- Excerpt -
<<<<

For the RF procedures, Acho et al. (38) measured a MSD of about a third of our value and a much shorter fluoroscopy time. Similarly, Manchikanti et al. (39) reported a very brief fluoroscopy time. Such difference can be ascribed to the different number of vertebral facets treated for each intervention (eight vertebral facets, on average, in our case).

With regard to the PDD procedure, to our knowledge no dosimetric data are available in literature.

Concerning CLI treatments, the dosimetric data are deeply dependent on the patient and clinical complexity. We registered a higher DAP and a lower MSD than the values reported by Bor et al. (40) which used only 2.2 min of fluoroscopy time (diagnostic only). The Bor study concentrated radiations mainly in the pelvic region, probably requiring more mAs than those used in our treatments. On the other hand, our procedure was at the same time both diagnostic, for below‐the‐knee procedures, and therapeutic. In particular, it focused on the knee and ankle as well, where the lower thickness involved required fewer mAs. Kruger et al. (41) registered on average higher DAP and fluoroscopy time values lower than ours, even though he declared an uncertainty of 150% on the DAP measurement.

In literature, the RLs are proposed for only PVP and CLI treatments. For PVP, in terms of DAP and fluoroscopy time, our values are comparable to the RLs suggested by Miller et al. (9) for the U.S. practice (i.e., a mean DAP value of 114.6 Gy•cm2 vs. 120 Gy•cm2 and a mean fluoroscopy time of 17.2 min vs. 21 min, respectively). As for CLI treatments, some authors propose national reference levels for lower limb angiography. 8 , 10 , 42 , 43 , 44 Only Vano et al. (42) provide values of preliminary RLs (in terms of DAP and fluoroscopy time) both for diagnostic and peripheral therapeutic procedures, separately. In our case, both the angiography and the angioplasty were performed during the same intervention so that the measured dosimetric values were compared to the sum of the RL values given in literature. (42) The fluoroscopy time observed for CLI procedures was sensibly higher than the RL value reported in literature. (42) However, our value of DAP and the number of radiographic images were much smaller than the proposed reference level (140 Gy•cm2 and 500 frames). The measured DAP value was smaller than the reference level, despite the relatively long fluoroscopy time, thanks to the much lower number of radiographic images which are known to increase the dose delivered to the patient.

>>>>

- Required action -
Copy out the part of the dosimetry excerpt from "Concerning CLI treatments, the" to "the DAP measurement.", including both of those words.

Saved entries
<<<<

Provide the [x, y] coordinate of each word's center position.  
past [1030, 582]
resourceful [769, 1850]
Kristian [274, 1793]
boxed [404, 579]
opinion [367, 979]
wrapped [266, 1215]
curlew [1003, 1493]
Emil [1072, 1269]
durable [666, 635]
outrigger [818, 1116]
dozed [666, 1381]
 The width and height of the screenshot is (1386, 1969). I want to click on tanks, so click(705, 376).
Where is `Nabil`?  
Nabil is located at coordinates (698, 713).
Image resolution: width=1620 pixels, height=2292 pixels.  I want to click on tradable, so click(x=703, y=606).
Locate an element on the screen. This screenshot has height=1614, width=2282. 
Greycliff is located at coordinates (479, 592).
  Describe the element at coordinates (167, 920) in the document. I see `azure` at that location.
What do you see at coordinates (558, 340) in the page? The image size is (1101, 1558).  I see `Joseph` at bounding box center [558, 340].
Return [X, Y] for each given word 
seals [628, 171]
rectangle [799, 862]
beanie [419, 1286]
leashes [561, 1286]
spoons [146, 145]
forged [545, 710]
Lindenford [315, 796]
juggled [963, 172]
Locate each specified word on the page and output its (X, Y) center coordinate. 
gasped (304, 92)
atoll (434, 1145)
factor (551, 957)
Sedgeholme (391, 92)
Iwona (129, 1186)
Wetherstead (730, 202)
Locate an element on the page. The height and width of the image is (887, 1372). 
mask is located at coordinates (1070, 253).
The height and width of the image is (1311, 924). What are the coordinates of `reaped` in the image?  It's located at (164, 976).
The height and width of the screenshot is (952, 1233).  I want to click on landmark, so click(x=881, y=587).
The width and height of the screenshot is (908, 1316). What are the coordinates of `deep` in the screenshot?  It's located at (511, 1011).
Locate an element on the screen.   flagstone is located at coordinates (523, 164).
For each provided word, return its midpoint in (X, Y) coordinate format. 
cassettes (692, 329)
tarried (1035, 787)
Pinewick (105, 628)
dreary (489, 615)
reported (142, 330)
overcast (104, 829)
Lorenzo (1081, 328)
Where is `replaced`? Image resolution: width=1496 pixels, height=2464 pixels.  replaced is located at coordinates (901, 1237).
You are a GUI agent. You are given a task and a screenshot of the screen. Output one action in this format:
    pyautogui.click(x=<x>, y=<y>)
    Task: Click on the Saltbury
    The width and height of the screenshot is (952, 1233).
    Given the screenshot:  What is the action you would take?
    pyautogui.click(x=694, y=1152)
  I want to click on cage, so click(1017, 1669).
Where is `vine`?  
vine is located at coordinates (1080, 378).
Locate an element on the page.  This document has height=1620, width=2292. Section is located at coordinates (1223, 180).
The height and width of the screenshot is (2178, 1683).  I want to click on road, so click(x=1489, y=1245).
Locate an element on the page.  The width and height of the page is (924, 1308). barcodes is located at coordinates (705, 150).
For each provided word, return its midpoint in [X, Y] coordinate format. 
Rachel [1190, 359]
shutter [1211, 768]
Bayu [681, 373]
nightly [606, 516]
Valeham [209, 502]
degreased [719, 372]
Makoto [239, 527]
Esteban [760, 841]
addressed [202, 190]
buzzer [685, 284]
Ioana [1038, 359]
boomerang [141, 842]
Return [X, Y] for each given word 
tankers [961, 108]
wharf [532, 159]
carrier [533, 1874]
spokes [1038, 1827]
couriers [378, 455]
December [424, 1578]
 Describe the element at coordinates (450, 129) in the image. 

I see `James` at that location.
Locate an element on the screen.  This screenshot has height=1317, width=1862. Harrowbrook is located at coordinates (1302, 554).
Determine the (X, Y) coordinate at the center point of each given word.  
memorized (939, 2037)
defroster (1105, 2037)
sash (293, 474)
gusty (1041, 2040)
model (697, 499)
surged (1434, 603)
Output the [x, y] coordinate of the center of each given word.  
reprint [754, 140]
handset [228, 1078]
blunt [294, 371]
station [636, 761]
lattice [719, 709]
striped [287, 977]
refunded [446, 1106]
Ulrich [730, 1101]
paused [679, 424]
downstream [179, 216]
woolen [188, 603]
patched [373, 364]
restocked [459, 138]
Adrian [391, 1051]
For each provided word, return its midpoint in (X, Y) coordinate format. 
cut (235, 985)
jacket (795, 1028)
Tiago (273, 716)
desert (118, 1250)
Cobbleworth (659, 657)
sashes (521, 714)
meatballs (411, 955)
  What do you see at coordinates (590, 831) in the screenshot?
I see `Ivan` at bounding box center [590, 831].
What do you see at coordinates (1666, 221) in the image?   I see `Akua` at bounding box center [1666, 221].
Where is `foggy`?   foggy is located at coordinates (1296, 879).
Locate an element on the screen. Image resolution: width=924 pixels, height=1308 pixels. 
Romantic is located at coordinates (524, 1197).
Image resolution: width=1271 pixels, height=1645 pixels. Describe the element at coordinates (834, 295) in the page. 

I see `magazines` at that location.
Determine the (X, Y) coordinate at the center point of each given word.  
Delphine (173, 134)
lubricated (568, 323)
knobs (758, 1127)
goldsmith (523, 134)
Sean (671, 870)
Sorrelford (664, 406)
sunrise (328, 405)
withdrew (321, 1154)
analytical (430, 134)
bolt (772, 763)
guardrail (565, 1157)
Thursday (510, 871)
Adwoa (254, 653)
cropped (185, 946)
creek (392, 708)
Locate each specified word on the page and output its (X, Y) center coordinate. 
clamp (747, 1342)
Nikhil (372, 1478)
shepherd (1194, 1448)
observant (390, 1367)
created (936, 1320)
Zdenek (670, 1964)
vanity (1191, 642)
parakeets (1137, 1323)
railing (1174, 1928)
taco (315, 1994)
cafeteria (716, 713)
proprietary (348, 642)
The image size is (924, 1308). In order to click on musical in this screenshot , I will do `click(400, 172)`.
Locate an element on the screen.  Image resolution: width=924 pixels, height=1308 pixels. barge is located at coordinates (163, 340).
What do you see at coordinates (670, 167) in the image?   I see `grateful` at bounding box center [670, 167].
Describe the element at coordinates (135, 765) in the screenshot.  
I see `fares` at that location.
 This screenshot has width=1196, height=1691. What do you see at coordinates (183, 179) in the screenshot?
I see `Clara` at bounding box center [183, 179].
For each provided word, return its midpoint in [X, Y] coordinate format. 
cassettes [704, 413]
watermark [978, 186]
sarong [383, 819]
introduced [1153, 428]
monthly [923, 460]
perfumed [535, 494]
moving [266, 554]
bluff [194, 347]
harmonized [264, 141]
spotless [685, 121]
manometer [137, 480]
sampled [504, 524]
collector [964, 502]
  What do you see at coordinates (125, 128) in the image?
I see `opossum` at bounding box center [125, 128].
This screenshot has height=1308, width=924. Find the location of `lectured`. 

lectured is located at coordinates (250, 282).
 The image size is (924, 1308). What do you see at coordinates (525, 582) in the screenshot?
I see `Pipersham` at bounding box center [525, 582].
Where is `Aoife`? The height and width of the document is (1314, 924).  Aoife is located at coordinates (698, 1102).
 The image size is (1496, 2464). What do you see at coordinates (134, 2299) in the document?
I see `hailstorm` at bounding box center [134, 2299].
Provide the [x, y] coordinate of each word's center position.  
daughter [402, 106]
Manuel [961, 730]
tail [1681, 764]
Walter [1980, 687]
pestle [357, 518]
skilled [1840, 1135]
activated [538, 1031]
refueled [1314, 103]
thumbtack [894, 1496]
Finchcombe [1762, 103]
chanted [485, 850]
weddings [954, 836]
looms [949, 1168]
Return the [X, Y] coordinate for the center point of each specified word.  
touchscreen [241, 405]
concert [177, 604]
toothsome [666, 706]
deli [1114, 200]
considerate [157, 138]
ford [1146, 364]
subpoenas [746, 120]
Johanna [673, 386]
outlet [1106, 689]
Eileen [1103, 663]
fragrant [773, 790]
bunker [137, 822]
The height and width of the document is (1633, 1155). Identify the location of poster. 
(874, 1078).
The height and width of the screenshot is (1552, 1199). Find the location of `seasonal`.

>>>>

- Solution to this problem -
Concerning CLI treatments, the dosimetric data are deeply dependent on the patient and clinical complexity. We registered a higher DAP and a lower MSD than the values reported by Bor et al. (40) which used only 2.2 min of fluoroscopy time (diagnostic only). The Bor study concentrated radiations mainly in the pelvic region, probably requiring more mAs than those used in our treatments. On the other hand, our procedure was at the same time both diagnostic, for below‐the‐knee procedures, and therapeutic. In particular, it focused on the knee and ankle as well, where the lower thickness involved required fewer mAs. Kruger et al. (41) registered on average higher DAP and fluoroscopy time values lower than ours, even though he declared an uncertainty of 150% on the DAP measurement.